Data enrichment using unstructured clinical reports
Numerous studies have demonstrated the vast reservoir of clinical insights hidden within unstructured textual data, such as clinical letters or pathology reports (1). Unfortunately, this highlights the volume of data unavailable for direct analysis. At Arcturis, our team of researchers have pioneered the development of ArcTEX (Arcturis Text Enrichment and Extraction) model. ArcTEX is a flexible Natural Language Processing (NLP) framework, engineered to systematically extract biomarker and disease-specific data from unstructured clinical reports. Notably, ArcTEX stands out for its versatility, and is capable of being easily finetuned to cater to diverse project needs.
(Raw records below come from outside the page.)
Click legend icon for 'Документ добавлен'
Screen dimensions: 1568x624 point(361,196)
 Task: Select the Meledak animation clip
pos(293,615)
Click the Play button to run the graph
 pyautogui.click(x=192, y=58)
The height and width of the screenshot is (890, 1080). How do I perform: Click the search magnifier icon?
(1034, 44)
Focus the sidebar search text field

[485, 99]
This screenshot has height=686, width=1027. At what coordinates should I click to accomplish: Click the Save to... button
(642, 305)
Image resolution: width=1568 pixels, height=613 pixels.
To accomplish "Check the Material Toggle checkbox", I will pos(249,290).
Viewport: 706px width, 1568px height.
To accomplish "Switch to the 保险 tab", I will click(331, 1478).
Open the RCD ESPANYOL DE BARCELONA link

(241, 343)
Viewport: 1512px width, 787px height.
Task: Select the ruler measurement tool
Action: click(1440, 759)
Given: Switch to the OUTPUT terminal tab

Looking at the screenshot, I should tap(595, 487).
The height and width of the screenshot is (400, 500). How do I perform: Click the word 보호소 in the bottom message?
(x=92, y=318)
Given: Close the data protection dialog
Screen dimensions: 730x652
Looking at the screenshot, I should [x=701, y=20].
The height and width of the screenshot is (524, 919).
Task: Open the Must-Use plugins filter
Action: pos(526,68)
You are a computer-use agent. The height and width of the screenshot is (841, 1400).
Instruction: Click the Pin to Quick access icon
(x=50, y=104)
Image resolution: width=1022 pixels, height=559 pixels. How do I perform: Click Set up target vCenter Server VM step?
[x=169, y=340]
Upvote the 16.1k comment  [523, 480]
Moreover, our model has been meticulously optimized to underpin high-quality real-world evidence (RWE) initiatives, ensuring robust and reliable outcomes across multiple disease areas.
Introduction
Many leading pharmaceutical companies enhance their clinical development and post-market launch strategies through the integration of real-world data. These can encompass a spectrum of methodologies, ranging from retrospective cohort studies to the optimisation of patient selection criteria or the incorporation of external control arms. However, a significant hurdle lies in the fact that a substantial portion of vital healthcare data required for these initiatives reside within unstructured textual formats, impeding direct accessibility for analysis.
If we consider, for instance, critical biomarker statuses like human epidermal growth factor receptor-2 (HER2) or oestrogen and progesterone receptors (ER or PR). These biomarkers have a profound influence on the treatment trajectory for breast cancer patients. This crucial information often finds itself embedded within unstructured pathology reports, characterized by variations in style and content across different hospital sites and pathologists. This also applies to, for example, nuances regarding ‘response to treatment’ or ‘disease progression’, which further exemplify the breadth of which unstructured data can crucially inform treatment pathways.
Unlocking these insights presents a formidable yet essential challenge in advancing pharmaceutical research and patient care. To meet the evolving needs of these communities, Arcturis are proud to introduce ArcTEX, a sophisticated NLP model designed to cater to a diverse array of clinical reports. Our innovative solution empowers real-world evidence studies by seamlessly automating the extraction of biomarkers and other disease-specific data at scale. ArcTEX stands as a testament to our commitment to advancing healthcare research through cutting-edge technology, to ensure that the availability of high-quality data is at the forefront of evidence decision-making.